The U.S. Supreme Court’s ruling that there is no constitutional right to abortion has provided something of a real-time case study on whether and how presidents speak on important matters. At least one of the presidents interviewed by The Chronicle has issued a public statement responding to the court’s decision.

“Access to equitable and quality reproductive healthcare must be at the heart of our national discussion in the aftermath of today’s U.S. Supreme Court decision,” said a prepared statement from Pescovitz at Oakland University and Duane Mezwa, dean of Oakland’s medical school. The statement included support for the position of the Association of American Medical Colleges, which “strongly opposed” the court’s decision.

Several other presidents indicated they are still wrestling over whether to issue a statement. The summer, with many students and faculty away from campus, has given leaders time to consider speaking out.

At Greensboro College, which is affiliated with the United Methodist Church, President Lawrence D. Czarda has released statements on other potentially controversial issues, including affirming the college’s commitment to diversity following the church’s opposition to same-sex marriage and ordaining LGBTQ clergy.

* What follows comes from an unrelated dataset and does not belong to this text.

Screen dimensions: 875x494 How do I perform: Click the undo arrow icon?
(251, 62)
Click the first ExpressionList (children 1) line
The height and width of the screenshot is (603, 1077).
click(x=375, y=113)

But Czarda said he does not intend to speak out on the Supreme Court’s ruling, though it “affects every woman here and many men.”

Czarda said the difference in this case is that although the court’s ruling affects the students at Greensboro, it doesn’t necessarily affect the institution. “This is a pure, subjective judgment,” Czarda said about his decision, and because it is summer, he is not feeling pressure from faculty or students to make a statement now.

Ali R. Malekzadeh, president of Roosevelt University in Chicago, said his institution is dedicated to social justice and has been quick to weigh in on issues of race. But the question of abortion rights requires caution, he said, though more than 60 percent of Roosevelt’s undergraduates are women.

“The George Floyd death was so stark that the entire nation recognized it,” he said. But the court’s decision on Dobbs is too new, Malekzadeh told a reporter in late June, and “presidents have to be thoughtful.” The following day, however, Malekzadeh issued a statement in which the university acknowledged “that reproductive freedom is vital, including in some cases for access to higher education.”

Even as they recognize the dilemma, some presidents worry that by constraining their own speech, they are contributing to their own diminished standing and perhaps even undermining the reputation of higher education broadly.

The court’s ruling in Dobbs was a “seismic shift,” said Reggies Wenyika, president of Ottawa University’s campus in Ottawa, Kan., but it’s unlikely he will take a stance. “In the past, some college presidents would come out and write an op-ed to give a calm perspective” on social issues, Wenyika said. But “the college president is somewhat weakened from the president of 20 or 30 years ago,” he added. “Now you have to make sure you don’t ruffle feathers no matter what you feel or what your conscience is dictating.”